Peter Dillinger Peter.Dillinger at synopsys.com
Mon Apr 3 11:58:41 CDT 2017

Can we try to enumerate the potential hazards and potential useful features associated with multi-line strings?  Then perhaps you can judge various proposals based on them.

Potential hazards:

H1) Forgotten '+' (plus).  This affects the current idiom where you could end up with part of your intended string going missing (with a compiler warning) because you forgot to put + between string fragments on adjacent lines.  (Making this a compiler error was rejected in thread "Disallowing many expressions with unused result".)

H2) Forgotten ',' (comma).  If adjacent string tokens (potentially on separate lines) are implicitly concatenated (as in C/C++), that makes it easy to mis-specify arrays of strings, as in
var a = [
which would have only two elements.  This could also affect intended tuples, but with much higher likelihood of being caught by the compiler.

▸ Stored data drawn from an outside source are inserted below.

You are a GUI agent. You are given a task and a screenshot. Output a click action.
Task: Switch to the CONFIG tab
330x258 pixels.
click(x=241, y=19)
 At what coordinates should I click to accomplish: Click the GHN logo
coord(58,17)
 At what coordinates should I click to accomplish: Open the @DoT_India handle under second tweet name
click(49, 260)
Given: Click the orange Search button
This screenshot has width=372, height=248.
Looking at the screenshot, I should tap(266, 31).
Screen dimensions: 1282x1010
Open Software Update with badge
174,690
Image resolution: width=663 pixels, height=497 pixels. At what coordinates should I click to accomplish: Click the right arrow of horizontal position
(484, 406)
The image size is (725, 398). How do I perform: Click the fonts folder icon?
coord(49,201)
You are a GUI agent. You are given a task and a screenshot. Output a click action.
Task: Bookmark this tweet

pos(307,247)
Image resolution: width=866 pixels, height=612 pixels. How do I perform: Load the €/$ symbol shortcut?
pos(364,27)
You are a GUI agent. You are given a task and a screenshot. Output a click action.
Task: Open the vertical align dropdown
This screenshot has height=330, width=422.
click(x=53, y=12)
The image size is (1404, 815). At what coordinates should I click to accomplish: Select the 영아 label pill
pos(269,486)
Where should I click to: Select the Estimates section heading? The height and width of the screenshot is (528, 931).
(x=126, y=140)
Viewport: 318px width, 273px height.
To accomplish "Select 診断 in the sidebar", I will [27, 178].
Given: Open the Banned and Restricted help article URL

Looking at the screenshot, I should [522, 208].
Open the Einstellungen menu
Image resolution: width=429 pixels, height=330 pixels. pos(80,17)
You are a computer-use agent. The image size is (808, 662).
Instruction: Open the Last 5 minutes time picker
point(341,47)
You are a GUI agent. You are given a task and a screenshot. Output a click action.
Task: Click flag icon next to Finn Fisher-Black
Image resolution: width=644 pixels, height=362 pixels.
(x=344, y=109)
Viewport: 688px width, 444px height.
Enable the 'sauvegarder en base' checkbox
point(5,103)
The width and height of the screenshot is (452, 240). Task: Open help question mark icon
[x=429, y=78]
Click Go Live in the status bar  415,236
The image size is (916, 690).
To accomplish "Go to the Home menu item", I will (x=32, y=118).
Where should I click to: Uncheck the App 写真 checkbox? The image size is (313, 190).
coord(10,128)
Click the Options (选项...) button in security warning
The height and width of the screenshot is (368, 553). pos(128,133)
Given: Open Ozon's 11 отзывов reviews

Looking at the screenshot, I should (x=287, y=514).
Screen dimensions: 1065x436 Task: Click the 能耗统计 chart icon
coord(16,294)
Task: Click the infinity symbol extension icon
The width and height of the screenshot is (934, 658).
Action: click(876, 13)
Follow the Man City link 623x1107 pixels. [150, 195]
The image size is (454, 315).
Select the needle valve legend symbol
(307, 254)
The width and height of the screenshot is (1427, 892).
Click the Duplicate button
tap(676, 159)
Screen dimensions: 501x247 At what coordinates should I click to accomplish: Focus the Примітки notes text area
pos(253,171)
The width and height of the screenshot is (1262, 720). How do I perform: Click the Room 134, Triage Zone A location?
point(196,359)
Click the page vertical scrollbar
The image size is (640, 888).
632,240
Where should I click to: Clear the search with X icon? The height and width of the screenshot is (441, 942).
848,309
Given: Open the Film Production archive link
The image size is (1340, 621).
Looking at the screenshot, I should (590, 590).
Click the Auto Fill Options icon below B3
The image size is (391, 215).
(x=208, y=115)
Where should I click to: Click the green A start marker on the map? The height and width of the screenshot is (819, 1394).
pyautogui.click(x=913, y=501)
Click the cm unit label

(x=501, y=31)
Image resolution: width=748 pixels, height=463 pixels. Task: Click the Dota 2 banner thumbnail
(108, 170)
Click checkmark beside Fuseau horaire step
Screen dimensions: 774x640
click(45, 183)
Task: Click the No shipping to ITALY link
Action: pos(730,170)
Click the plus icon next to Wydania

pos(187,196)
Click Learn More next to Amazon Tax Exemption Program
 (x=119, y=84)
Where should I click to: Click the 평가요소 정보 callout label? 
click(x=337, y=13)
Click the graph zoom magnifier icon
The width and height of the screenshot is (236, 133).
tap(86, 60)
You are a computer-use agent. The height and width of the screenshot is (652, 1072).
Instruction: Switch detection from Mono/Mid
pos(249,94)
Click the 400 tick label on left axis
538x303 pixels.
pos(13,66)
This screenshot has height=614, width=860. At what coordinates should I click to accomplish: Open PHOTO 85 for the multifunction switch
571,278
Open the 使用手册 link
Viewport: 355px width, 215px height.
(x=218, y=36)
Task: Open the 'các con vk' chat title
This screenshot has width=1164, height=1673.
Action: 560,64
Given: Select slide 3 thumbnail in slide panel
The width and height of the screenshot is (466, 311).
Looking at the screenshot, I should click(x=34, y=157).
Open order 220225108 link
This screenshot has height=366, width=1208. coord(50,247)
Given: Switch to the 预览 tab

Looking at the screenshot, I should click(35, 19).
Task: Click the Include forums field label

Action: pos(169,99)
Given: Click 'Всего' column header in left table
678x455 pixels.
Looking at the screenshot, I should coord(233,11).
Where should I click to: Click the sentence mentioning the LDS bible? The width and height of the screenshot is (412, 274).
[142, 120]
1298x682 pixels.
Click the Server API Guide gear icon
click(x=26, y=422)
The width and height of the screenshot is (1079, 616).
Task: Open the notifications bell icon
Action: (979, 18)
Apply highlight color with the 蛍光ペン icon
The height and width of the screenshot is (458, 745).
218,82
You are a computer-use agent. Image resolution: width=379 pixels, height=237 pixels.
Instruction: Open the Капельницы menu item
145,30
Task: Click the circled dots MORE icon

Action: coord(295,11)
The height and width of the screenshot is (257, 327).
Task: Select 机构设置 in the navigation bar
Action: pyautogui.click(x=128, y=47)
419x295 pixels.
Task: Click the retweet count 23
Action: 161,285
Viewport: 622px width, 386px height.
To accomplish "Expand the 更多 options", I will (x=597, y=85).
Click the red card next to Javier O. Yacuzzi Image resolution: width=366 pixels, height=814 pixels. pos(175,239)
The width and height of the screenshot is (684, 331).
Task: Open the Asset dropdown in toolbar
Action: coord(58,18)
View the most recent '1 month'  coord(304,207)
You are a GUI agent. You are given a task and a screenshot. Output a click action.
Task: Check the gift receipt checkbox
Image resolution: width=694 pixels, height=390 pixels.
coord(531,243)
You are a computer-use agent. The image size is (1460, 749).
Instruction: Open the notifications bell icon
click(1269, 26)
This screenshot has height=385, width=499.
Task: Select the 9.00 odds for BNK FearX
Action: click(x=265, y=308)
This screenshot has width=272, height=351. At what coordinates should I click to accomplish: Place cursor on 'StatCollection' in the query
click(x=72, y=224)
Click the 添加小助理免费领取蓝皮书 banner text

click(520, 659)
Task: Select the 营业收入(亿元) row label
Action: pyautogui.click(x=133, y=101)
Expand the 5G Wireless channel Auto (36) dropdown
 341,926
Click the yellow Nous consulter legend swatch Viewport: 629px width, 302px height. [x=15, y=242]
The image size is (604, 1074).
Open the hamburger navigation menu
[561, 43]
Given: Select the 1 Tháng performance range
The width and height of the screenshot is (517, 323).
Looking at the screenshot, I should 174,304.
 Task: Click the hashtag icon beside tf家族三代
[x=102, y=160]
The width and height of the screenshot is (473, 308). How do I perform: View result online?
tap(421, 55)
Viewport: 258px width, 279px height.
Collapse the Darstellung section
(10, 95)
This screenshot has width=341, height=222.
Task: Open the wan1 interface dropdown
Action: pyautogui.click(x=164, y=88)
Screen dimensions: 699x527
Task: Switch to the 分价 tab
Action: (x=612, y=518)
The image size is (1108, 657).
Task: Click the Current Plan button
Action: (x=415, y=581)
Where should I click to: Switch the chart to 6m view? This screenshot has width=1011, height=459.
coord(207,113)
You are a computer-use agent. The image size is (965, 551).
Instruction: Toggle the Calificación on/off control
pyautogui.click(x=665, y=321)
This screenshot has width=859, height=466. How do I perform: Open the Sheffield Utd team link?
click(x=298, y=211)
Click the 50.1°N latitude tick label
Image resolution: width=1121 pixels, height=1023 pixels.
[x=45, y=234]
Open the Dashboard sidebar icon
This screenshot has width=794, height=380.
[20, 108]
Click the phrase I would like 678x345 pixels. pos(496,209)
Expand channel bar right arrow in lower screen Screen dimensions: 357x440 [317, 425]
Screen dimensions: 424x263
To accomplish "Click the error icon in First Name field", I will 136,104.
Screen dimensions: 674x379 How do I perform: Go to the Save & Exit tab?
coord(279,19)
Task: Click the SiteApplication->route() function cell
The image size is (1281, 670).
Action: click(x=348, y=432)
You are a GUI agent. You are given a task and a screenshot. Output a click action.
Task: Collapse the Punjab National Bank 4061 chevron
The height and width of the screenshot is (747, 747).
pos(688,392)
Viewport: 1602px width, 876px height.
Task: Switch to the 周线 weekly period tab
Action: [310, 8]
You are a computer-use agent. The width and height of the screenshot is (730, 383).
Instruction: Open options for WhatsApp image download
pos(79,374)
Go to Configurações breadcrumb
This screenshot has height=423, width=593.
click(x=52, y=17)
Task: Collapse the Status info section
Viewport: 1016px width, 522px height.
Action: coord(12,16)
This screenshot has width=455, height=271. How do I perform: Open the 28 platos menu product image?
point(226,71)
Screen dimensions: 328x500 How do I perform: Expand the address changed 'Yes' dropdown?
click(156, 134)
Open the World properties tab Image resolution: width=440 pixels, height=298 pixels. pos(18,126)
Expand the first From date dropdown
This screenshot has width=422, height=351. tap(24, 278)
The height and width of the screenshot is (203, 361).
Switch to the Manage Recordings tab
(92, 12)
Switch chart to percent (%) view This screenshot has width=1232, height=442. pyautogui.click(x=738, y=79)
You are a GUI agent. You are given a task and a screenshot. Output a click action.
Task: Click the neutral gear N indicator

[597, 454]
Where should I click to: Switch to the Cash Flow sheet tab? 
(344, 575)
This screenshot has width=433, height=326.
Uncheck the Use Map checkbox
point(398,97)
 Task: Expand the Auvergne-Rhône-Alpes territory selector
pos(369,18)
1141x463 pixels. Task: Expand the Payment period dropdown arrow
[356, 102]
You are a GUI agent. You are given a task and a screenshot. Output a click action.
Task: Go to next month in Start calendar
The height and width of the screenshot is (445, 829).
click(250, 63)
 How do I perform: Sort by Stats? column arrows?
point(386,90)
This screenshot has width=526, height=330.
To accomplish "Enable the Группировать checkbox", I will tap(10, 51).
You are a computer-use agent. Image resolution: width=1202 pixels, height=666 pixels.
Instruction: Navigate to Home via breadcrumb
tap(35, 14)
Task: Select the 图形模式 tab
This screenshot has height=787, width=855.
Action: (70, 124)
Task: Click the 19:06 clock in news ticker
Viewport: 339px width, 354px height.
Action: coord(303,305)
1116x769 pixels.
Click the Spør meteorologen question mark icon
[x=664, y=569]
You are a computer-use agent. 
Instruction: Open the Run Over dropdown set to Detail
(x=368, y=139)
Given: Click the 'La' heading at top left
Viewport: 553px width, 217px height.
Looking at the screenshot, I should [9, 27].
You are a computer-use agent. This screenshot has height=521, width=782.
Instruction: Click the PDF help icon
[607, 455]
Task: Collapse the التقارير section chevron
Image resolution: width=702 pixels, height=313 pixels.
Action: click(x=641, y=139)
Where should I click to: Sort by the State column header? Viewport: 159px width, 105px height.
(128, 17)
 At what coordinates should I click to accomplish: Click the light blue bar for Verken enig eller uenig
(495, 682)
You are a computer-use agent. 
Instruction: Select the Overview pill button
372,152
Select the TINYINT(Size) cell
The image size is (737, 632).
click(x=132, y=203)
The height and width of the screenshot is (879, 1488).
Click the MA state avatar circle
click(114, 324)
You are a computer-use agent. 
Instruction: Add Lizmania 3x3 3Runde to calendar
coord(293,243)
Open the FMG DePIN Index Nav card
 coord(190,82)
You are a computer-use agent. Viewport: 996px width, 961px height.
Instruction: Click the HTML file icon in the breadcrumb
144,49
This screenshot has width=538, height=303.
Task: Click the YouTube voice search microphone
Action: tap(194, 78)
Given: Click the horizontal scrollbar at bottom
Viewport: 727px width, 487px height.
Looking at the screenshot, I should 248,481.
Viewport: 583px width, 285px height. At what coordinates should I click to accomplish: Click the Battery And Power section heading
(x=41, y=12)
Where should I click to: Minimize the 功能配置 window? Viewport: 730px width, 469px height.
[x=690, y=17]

H3) No recovery for tokenization / syntax highlighting.  IMHO, this is the big drawback of Python-style """ strings.  If you jump to an arbitrary point in the source code, you don't know whether you're inside a """, and AFAIK there's no reliable, automatic way to figure out if the next """ enters or exits a multi-line string.  As someone who has dealt with building syntax highlighters, the property of a predictable tokenizer state after newline (as in languages like Java or C# - either default state or multiline comment) is really nice.  Yes, multiline comments are kind of ugly, but they at least tend to be self-correcting because the entry and exit character sequences are different!  Requiring some kind of continuation character generally facilitates immediate recovery.

H4) Unclear escaping / newline / indentation semantics.  This has been under heavy discussion and I don't have much to add.

Potentially useful features:

F1) Interpolation.  There's less value if it's difficult to embed evaluated code.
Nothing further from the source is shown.